Take the data below and copy exactly the lines starting at the one with "Uncategorized (58, 1612)" and finishing at the one with "YOTEL, Westergate, Glasgow (79, 672)", both included.

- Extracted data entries
......

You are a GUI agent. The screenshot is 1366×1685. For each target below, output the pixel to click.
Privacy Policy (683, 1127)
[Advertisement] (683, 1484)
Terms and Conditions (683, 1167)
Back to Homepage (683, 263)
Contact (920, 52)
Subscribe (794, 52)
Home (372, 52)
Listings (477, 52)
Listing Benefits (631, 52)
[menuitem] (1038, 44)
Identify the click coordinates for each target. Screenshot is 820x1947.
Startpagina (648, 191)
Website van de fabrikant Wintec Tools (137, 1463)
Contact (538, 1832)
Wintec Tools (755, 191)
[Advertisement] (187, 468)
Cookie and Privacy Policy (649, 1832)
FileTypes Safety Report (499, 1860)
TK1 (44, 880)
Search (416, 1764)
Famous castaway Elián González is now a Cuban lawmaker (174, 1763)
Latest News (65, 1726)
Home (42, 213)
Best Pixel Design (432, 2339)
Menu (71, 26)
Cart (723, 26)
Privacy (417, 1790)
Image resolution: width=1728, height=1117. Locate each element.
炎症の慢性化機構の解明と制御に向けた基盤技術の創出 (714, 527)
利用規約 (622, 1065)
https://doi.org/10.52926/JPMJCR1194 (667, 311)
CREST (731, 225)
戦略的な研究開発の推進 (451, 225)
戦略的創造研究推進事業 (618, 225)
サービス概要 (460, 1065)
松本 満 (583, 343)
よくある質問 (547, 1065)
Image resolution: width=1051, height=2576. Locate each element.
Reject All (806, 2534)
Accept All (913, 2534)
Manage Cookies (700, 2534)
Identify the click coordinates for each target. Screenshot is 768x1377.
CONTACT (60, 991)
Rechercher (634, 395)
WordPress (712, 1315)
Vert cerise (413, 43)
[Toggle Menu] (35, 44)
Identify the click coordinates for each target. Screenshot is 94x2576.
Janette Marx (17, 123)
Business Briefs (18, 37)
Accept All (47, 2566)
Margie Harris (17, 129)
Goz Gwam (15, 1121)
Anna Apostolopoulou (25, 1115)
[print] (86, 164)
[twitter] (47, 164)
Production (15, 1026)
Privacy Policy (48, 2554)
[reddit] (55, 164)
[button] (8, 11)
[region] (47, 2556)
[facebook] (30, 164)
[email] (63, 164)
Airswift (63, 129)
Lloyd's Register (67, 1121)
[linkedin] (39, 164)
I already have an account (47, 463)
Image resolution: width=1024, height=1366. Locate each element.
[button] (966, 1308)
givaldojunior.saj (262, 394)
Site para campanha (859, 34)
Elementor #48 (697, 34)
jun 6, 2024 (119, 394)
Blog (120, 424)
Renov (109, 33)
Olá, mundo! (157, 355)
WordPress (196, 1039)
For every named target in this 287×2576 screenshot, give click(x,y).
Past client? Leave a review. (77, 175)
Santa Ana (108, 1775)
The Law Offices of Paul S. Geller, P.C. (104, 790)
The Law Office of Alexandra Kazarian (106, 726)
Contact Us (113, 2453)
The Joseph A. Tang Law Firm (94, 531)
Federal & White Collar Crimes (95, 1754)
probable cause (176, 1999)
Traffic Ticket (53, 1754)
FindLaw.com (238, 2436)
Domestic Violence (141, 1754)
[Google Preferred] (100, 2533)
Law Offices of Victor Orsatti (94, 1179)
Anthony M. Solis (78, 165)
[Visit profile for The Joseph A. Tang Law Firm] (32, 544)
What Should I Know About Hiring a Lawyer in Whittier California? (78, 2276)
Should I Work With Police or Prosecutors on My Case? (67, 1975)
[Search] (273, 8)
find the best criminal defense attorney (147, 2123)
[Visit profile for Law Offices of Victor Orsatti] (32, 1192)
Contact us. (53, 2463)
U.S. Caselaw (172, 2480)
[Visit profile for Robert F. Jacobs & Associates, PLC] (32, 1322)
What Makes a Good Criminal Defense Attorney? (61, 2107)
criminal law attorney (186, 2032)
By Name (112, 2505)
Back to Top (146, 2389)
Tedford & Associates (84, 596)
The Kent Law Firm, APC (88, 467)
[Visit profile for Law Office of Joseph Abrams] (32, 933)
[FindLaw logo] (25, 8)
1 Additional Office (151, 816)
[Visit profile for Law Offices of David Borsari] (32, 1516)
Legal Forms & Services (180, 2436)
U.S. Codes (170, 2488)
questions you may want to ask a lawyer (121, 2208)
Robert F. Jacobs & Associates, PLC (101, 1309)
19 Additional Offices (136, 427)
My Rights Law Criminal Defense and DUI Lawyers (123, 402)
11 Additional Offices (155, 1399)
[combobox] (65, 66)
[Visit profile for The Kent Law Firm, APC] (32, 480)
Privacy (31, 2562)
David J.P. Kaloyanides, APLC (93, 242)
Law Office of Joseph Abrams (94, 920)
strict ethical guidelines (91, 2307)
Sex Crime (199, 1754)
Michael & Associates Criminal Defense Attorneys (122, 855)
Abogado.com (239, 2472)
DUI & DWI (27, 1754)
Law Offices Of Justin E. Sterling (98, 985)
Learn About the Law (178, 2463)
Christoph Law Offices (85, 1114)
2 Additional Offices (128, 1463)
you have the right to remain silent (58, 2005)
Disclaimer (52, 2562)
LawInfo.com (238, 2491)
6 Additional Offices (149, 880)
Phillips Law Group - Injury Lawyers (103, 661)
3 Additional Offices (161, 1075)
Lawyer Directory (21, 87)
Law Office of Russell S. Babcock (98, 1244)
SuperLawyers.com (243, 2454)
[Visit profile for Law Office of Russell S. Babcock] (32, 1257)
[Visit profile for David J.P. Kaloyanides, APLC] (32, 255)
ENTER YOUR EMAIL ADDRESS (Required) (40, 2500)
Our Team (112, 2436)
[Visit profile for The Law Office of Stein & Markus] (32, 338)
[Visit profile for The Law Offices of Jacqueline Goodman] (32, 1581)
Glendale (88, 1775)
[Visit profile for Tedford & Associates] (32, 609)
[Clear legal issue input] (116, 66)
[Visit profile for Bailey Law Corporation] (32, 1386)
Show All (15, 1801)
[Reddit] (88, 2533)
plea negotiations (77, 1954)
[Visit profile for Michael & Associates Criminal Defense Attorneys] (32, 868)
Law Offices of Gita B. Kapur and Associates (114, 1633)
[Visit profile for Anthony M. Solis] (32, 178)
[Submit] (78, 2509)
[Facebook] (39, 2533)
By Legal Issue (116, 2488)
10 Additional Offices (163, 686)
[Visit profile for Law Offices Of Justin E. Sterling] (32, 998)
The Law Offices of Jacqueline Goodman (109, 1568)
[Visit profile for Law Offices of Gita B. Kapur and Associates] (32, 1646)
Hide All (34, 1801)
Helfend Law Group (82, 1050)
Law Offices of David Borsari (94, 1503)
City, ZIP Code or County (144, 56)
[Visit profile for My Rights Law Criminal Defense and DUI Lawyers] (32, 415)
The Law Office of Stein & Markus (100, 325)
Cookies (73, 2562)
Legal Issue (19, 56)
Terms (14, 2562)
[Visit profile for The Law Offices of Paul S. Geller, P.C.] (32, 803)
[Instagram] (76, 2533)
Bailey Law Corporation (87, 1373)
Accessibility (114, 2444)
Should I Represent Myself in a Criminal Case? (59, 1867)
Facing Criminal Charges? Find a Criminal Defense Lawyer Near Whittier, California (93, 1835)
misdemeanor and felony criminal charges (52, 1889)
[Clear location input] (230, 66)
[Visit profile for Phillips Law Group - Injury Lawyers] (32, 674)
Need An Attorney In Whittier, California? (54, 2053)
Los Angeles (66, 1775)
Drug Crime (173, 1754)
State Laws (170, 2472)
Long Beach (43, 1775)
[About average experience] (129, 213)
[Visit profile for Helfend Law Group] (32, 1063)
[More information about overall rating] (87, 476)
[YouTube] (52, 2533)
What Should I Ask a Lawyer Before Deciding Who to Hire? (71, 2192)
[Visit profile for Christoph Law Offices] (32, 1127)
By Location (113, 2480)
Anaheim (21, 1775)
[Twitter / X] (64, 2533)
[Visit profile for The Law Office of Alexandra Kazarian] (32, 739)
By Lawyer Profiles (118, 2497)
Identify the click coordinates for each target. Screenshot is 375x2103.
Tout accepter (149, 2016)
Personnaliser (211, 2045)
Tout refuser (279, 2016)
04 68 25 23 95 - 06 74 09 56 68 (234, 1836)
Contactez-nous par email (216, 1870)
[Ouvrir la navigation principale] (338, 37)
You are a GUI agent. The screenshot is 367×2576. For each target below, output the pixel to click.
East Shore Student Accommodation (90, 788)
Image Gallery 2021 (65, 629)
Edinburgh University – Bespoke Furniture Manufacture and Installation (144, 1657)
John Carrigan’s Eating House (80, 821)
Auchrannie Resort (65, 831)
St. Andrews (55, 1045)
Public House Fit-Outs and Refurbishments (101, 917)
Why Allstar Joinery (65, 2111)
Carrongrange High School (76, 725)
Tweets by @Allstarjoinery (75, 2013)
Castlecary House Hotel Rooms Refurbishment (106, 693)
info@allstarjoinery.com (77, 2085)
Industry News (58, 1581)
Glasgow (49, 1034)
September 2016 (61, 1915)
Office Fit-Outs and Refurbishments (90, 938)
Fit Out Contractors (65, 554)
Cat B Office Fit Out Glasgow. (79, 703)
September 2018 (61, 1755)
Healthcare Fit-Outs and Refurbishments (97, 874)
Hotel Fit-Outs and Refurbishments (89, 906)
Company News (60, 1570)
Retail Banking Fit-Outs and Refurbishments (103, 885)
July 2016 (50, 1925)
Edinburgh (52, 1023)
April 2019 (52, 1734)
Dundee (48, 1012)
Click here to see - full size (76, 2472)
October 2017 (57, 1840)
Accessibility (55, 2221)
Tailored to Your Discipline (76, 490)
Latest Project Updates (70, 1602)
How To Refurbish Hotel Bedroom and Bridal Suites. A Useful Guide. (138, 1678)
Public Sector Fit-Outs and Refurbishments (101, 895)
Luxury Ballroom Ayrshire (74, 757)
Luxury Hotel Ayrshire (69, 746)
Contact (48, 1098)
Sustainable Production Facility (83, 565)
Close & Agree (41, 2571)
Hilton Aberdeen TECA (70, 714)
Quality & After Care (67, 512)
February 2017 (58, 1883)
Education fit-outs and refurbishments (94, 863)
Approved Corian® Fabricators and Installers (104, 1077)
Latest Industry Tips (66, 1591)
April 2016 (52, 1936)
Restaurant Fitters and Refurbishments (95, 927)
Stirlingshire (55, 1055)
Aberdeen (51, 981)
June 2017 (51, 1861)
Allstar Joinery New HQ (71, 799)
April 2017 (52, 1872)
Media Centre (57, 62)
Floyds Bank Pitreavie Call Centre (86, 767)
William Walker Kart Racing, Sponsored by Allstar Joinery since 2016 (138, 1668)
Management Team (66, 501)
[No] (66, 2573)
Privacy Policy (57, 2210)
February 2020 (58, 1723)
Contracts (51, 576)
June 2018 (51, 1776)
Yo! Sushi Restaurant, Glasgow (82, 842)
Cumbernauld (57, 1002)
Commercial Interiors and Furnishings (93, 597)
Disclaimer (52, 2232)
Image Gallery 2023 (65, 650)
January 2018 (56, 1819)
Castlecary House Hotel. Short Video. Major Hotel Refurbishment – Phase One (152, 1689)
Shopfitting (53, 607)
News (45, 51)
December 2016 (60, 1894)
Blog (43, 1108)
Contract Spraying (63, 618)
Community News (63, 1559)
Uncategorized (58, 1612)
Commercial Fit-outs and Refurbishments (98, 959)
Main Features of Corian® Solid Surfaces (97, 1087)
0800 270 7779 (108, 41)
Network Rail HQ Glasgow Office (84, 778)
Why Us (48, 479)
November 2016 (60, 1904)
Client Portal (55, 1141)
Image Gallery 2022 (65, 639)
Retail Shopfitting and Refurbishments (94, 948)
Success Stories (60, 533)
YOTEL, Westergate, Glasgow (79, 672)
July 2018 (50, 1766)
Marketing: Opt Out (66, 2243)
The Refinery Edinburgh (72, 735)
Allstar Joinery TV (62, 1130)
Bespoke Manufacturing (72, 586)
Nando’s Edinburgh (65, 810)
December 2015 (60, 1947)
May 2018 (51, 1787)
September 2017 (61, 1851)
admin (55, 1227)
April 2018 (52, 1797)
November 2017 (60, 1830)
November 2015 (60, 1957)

......

- Expected answer
Uncategorized (58, 1612)
Commercial Fit-outs and Refurbishments (98, 959)
Main Features of Corian® Solid Surfaces (97, 1087)
0800 270 7779 (108, 41)
Network Rail HQ Glasgow Office (84, 778)
Why Us (48, 479)
November 2016 (60, 1904)
Client Portal (55, 1141)
Image Gallery 2022 (65, 639)
Retail Shopfitting and Refurbishments (94, 948)
Success Stories (60, 533)
YOTEL, Westergate, Glasgow (79, 672)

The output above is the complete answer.